According to the guides, the question now is what to do with all of the church buildings. Parishes are no longer capable of taking care of them, so the upkeep must be paid for by the city and state. In most cases, the churches, if open at all, have become “cultural centers” for concerts and plays, and are well maintained. 

But in the heart of downtown Bergen, Norway, at the end of a wide-open plaza, stands St. John’s Church, currently covered in unsightly white fabric, its steeple peaking awkwardly out the top. Our guide told us that it had been this way for a while because of disagreement over what to do with the building. It was unclear whether the church was actually being renovated or was merely covered to protect passersby from falling stones. 

This June, a massive Palestinian flag was painted on the fabric. The flag has since been removed, but the incident highlights an unfortunate truth: Islam is the only growing faith in Bergen. 

Christianity may be dead in Scandinavia, but religious zeal is most definitely not. Everywhere, we were treated to impassioned lectures about climate change and sustainability. Electric cars are de rigueur, and the processing of garbage is nothing short of miraculous. Bergen boasts an expensive, elaborate pipe system that, according to our guide, immediately transports and transmogrifies waste. Dispose of it here—it is promptly redeemed, sanctified, and newly created there. The Norwegian people may no longer bother much about redemption for themselves, but they are deeply pious about the redemption of their garbage. 

On the last stop in Norway, early on a Sunday morning, our ship docked in Kristiansand, and we headed into the heart of the lovely port town where Kristiansand Cathedral, one of the largest churches in Norway, dominates the plaza. Although its website announces services at 11:00 a.m., we could find no exterior signs, the doors were locked, and no people were milling about. Later, we returned with a guide, who knew nothing about the services, but told us about the daily organ concerts for tourists. 
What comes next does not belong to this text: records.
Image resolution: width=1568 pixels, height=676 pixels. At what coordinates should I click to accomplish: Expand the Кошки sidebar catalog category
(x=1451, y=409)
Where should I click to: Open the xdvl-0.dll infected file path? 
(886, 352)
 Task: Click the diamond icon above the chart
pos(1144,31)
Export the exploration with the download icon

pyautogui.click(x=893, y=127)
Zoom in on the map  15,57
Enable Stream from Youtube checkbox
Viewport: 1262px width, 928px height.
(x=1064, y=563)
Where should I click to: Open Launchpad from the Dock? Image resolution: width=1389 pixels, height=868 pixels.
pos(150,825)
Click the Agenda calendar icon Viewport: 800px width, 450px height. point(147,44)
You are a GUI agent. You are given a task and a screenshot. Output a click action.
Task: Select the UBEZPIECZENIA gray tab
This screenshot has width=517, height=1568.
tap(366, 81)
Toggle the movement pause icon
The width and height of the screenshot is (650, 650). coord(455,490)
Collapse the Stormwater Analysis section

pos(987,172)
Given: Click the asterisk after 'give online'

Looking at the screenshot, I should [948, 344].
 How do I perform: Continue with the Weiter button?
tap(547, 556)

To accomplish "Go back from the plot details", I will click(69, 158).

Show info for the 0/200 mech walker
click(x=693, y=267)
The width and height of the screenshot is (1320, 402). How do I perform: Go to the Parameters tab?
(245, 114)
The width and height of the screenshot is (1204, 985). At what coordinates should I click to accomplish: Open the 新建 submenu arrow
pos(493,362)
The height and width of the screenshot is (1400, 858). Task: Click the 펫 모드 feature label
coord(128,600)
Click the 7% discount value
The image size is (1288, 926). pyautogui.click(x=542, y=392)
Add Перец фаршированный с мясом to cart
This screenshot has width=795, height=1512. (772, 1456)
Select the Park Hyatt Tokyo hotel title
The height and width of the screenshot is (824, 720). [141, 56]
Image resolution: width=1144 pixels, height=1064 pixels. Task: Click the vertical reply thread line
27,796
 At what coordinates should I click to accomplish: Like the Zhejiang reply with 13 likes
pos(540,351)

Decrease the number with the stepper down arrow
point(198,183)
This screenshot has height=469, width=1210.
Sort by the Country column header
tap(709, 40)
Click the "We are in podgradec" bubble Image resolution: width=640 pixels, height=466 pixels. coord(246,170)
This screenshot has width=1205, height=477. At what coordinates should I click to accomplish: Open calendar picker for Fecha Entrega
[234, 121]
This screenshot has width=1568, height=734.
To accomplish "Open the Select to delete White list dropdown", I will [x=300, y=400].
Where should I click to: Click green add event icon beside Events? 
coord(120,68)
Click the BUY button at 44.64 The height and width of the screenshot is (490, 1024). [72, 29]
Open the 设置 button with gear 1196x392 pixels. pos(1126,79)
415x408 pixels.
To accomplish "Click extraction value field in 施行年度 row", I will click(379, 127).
Although the exterior is neo-Gothic stone (three previous churches on the site burned down), the interior is a mixture of painted and unpainted wood, distinctly Norwegian and utterly beautiful. I imagined my ancestors gathering to sing here, and mourned to see how empty it was that Sunday. 

As we sailed on to Denmark, I thought about Seaside Hotel, a popular and charming Danish television series I had been watching in preparation for our trip. Set in Denmark between the world wars, it follows the ups and downs of the hotel’s servants and wealthy summer guests. A visual feast, it’s worth watching, if only for the food scenes in the kitchen—the dill mounded on herring, or the whipped cream piped on each Royal Copenhagen dessert plate. The seaside light, as it plays off the whitewashed floors and William Morris wallpaper, bathes the cast in a seductive glow. 

I am reminded both of Babette’s Feast, the exquisite 1987 Danish film based on Isak Dinesen’s story, and Ingmar Bergman’s 1955 masterpiece Smiles of a Summer Night. Moreover, Ibsen is invoked frequently. Two of the show’s characters are actors, and their “real life” stories often intertwine with the plays they’re in; the actress starring as Nora in A Doll’s House ultimately leaves her “real life” domineering husband. 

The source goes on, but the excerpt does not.